A voice crackled over the speaker phone with instructions from Mission Operations in a scene reminiscent of Apollo 13. But for the Chula Vista High students gathered around the phone and state-of-the-art computer, the instructions were part of a “real life” examination of a far off world: Jupiter.
Chula Vista High physics, math and planetary science students recently took turns controlling a radio telescope nine stories high as part of a science education and research project that teamed them with scientists and teachers from NASA, the Jet Propulsion Laboratory and The Lewis Center for Educational Research in Apple Valley, Calif.
Students controlled one of three radio telescopes that were operated simultaneously to measure Jupiter’s energy. The research is intended to decipher the extent and location of solar particles trapped in the magnetic field around Jupiter, similar to differentiating between pebbles and boulders. Students even helped calibrate the massive dish to make sure it was operating correctly.
“Knowing you’re trying to find something unusual out about the planet” was the coolest part of the project, said Arick Sandoval, an 11th grade physics student.
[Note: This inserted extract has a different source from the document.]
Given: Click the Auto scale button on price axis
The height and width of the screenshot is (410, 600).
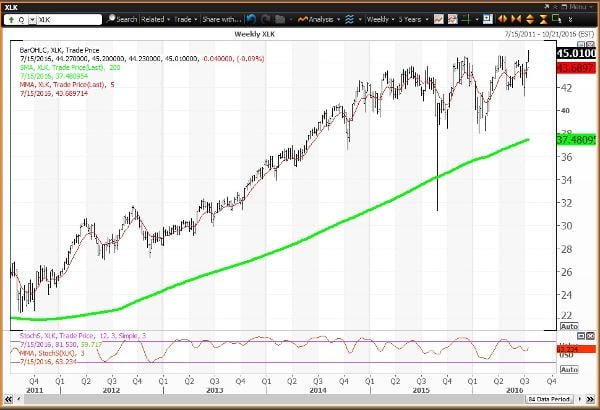Looking at the screenshot, I should [568, 325].
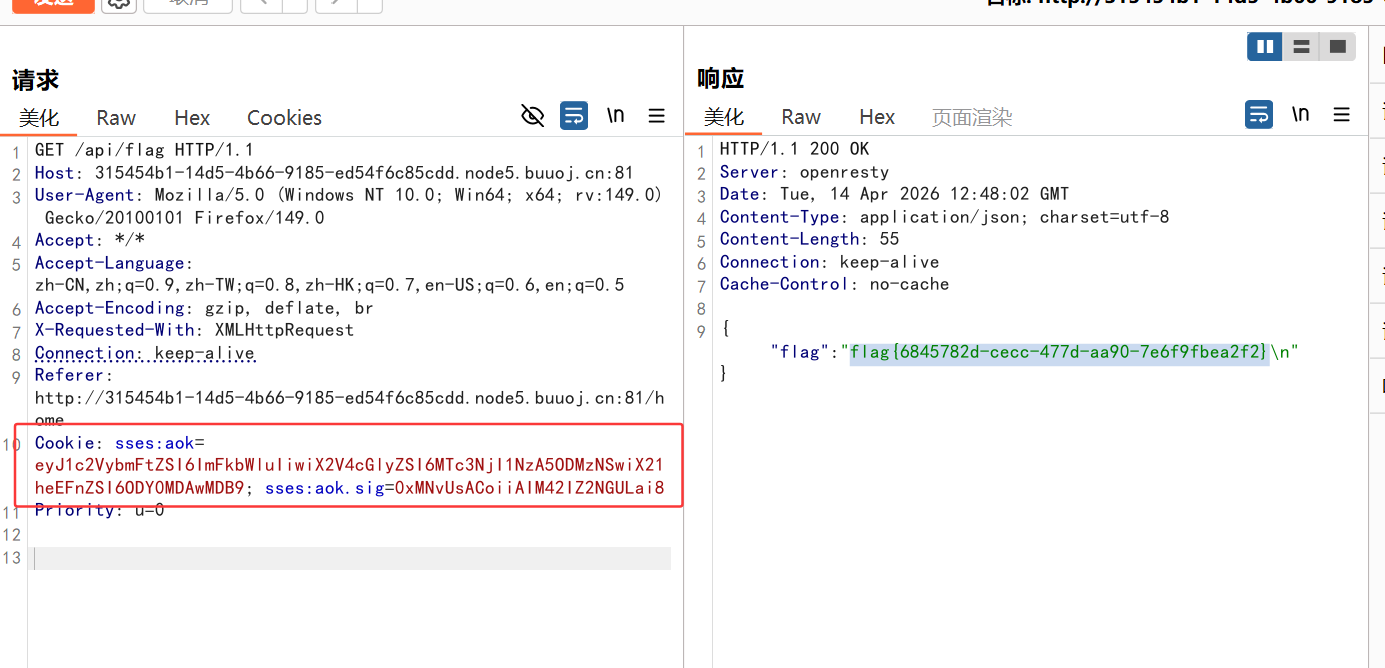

He added that physics helped him understand this world on a “deeper level” than he ever had before.
Until recently, the student-controlled telescope was part of NASA’s Deep Space Network of antennae for tracking spacecraft. It is located near the Mojave Desert. It was decommissioned and going to be dismantled when the Lewis Center persuaded NASA to convert it into a radio telescope accessible to secondary students throughout the U.S. and, now, around the world.
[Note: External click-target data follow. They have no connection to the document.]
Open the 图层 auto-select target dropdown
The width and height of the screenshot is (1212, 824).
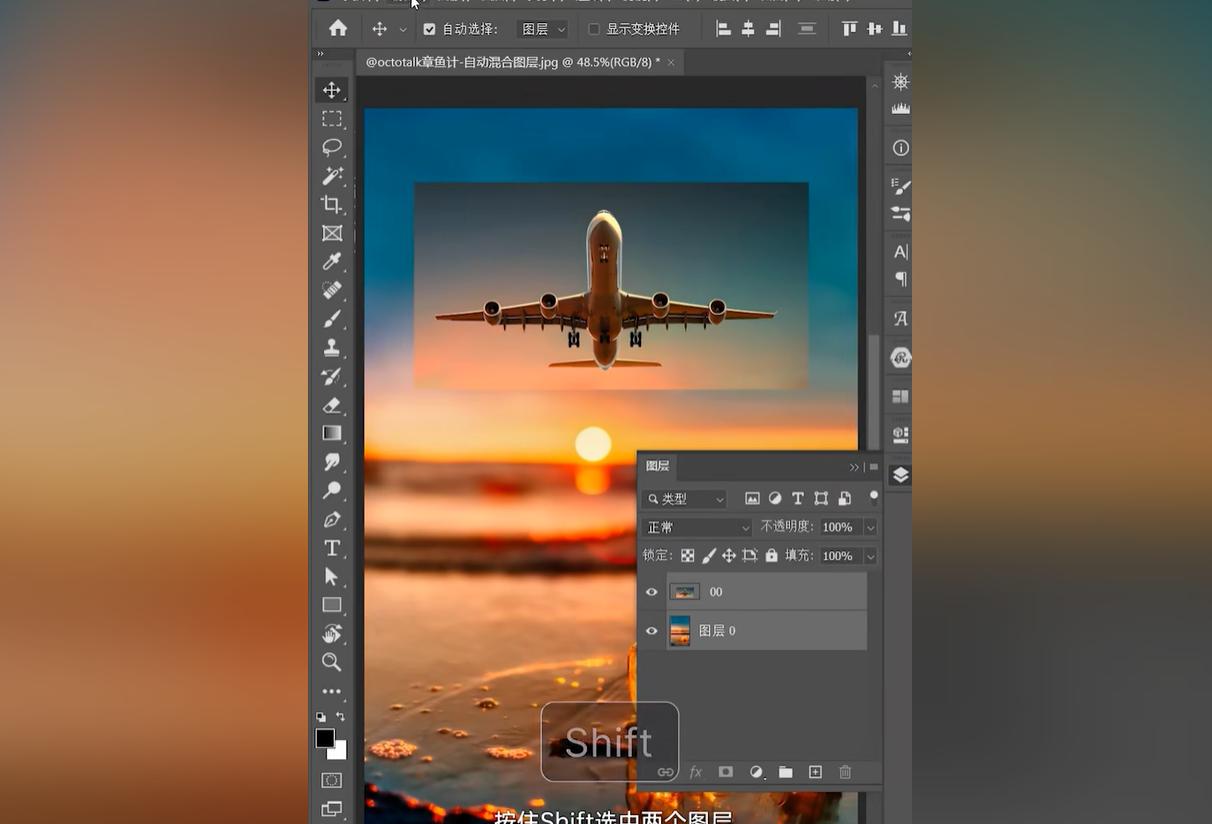(x=543, y=29)
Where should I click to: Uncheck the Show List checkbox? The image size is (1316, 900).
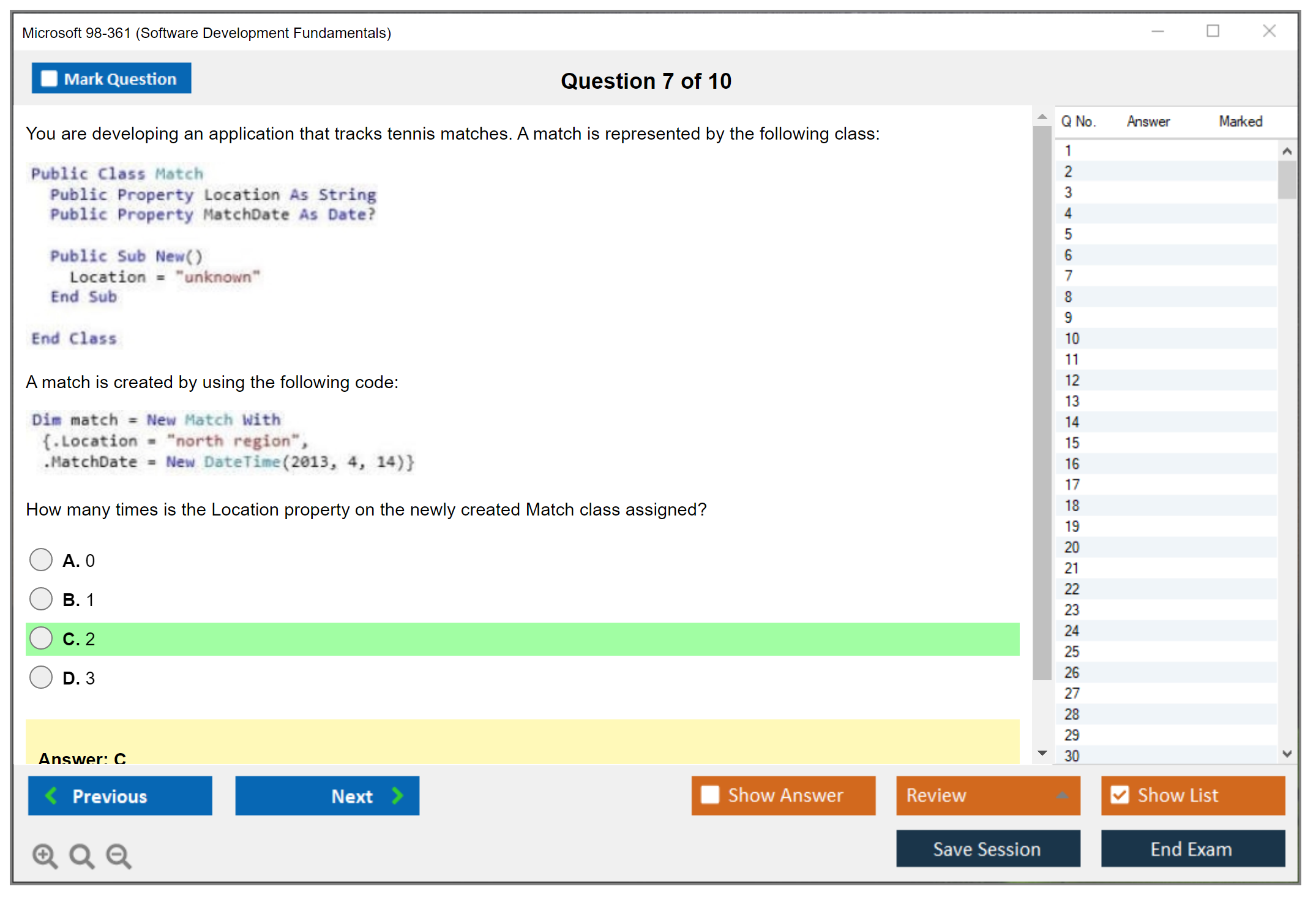(1120, 795)
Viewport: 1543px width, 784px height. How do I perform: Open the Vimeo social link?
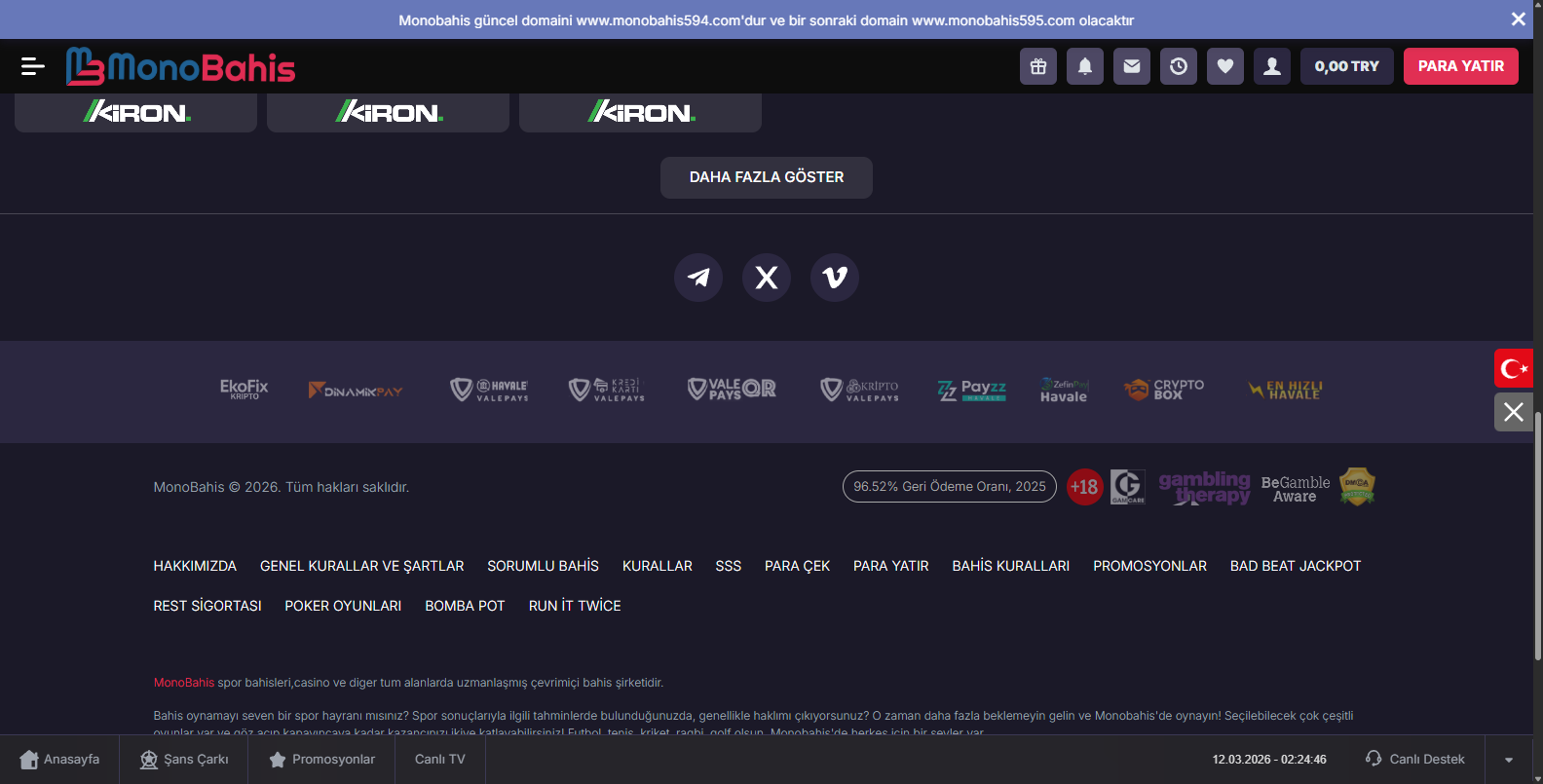pos(835,278)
“The partners involved have tremendous reputations and it has got to be a thrill for our students to work with NASA,” said Sweetwater Board President Arlie Ricasa. “This exciting hands-on demonstration not only improves students’ science literacy, it builds real enthusiasm for science. It energizes kids. And that can only help boost student achievement.”
The cutting-edge Distance Learning Center, with its top-of-the-line Internet access and audio and visual streaming capabilities, enabled the students to remotely control the radio telescope and record the results. The radio frequencies that emerged on the computer screen in graph form gave the students a window to a radio galaxy billions of light years awayone that couldn’t be seen with the naked eye.
“Kids on the cutting edge of science. It doesn’t get any better than that,” said David MacLaren, manager of the project’s curriculum and training.